§ Problem description:
Gather all lines in the entries that include the word "header".

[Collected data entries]
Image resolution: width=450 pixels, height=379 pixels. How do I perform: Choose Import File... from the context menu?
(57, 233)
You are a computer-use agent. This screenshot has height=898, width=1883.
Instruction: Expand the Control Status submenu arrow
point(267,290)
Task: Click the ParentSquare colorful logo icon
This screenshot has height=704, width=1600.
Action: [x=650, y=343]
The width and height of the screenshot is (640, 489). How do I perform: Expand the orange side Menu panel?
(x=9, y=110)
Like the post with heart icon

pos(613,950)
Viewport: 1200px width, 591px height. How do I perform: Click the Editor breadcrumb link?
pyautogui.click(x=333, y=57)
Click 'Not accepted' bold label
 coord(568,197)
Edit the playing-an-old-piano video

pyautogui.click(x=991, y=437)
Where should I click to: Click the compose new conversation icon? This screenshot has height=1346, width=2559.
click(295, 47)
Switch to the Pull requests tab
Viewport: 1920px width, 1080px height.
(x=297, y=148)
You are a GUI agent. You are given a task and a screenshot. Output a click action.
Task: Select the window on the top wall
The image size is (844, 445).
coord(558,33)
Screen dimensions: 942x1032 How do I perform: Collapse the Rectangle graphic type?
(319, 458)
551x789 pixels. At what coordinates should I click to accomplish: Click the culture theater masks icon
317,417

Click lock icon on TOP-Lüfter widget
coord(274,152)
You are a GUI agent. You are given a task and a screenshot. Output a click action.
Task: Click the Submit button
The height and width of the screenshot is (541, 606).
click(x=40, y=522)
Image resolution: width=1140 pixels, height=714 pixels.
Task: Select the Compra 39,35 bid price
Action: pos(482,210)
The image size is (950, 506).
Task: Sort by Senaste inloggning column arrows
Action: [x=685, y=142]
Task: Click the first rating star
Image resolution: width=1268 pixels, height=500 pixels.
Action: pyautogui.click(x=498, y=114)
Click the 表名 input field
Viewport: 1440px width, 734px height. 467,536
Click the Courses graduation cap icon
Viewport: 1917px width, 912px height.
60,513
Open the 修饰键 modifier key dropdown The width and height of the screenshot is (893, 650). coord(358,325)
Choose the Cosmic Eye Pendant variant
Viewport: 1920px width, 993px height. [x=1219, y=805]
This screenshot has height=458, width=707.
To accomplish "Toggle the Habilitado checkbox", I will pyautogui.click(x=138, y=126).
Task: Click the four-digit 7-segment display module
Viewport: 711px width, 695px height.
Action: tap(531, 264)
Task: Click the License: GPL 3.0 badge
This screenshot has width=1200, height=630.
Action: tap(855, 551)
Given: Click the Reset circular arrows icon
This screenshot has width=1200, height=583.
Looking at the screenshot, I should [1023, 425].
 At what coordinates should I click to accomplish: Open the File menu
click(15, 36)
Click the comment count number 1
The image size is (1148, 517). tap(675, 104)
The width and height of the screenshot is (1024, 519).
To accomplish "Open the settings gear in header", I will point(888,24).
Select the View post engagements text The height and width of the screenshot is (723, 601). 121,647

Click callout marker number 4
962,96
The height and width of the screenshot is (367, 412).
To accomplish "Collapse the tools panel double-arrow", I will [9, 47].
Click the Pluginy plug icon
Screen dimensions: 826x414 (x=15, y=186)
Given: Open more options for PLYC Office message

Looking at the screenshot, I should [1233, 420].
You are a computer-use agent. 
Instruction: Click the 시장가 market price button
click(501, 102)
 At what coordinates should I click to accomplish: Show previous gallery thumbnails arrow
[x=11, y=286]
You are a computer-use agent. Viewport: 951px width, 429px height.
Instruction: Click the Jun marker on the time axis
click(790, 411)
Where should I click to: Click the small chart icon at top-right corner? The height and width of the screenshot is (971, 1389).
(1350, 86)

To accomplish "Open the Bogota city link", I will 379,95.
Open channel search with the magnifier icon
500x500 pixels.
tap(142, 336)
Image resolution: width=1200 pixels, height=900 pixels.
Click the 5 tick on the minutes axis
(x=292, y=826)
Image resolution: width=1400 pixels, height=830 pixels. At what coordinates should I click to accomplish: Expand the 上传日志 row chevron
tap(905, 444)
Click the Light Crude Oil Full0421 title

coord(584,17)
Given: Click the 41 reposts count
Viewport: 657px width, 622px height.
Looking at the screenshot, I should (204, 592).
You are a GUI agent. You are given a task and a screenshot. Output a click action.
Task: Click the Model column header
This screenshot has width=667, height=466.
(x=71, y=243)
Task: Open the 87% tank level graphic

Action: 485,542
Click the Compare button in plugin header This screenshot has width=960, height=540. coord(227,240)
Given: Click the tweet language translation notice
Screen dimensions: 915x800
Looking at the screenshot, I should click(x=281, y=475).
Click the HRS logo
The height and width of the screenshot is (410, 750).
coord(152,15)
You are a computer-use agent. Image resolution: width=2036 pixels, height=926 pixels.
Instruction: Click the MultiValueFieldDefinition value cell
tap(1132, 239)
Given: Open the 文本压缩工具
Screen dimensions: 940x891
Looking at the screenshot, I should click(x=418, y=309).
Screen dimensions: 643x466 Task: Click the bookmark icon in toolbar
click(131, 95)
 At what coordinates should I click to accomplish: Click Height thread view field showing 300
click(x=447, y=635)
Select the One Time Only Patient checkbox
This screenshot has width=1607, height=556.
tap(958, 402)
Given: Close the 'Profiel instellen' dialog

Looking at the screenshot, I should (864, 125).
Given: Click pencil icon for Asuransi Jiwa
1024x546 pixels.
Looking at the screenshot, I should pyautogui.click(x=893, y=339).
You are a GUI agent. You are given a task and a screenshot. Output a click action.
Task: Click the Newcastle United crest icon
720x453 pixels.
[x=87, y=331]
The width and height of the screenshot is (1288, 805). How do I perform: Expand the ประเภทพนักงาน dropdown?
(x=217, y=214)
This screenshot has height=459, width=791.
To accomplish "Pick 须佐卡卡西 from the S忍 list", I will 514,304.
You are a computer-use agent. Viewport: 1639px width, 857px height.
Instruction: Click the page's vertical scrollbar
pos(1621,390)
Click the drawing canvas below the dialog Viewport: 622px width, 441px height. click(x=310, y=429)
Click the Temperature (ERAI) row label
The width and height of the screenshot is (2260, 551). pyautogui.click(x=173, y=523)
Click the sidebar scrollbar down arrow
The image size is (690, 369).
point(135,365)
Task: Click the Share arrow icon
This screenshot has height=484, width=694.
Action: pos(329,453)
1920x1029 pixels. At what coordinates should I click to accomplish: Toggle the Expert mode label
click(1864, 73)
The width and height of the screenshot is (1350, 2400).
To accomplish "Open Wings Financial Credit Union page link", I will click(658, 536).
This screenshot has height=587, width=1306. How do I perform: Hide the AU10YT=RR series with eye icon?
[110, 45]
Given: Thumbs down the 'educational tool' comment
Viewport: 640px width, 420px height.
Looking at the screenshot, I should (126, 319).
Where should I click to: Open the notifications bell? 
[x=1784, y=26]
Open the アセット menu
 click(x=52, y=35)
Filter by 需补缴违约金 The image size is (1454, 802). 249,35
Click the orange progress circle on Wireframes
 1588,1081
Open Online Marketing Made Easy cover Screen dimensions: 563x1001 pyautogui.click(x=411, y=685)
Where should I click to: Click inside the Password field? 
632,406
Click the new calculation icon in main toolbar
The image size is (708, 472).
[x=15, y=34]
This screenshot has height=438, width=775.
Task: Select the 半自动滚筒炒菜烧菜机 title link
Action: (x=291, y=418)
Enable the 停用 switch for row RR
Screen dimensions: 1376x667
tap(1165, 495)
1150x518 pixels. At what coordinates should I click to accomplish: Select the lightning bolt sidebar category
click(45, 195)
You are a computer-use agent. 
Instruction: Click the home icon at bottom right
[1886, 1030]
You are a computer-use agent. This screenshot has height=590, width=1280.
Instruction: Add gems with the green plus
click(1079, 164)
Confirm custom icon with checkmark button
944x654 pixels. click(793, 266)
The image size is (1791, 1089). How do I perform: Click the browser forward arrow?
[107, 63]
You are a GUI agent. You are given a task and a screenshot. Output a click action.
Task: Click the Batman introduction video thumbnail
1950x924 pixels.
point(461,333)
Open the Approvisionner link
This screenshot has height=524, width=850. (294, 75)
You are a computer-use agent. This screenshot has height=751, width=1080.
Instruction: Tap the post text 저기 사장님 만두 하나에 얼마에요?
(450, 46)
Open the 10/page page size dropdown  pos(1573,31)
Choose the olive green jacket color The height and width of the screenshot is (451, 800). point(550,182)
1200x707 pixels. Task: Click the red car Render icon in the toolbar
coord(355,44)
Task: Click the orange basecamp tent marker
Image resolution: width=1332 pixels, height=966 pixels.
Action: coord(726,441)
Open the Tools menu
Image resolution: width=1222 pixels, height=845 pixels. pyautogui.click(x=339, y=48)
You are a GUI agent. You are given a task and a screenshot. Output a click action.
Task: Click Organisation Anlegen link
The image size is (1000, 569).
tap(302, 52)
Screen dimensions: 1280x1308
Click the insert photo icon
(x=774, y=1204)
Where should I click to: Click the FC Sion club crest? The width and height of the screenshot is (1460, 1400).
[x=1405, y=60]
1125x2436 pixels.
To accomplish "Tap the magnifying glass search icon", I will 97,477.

§ Completed exercise:
To accomplish "Open the settings gear in header", I will point(888,24).
Task: Click the Model column header
Click the Compare button in plugin header This screenshot has width=960, height=540. coord(227,240)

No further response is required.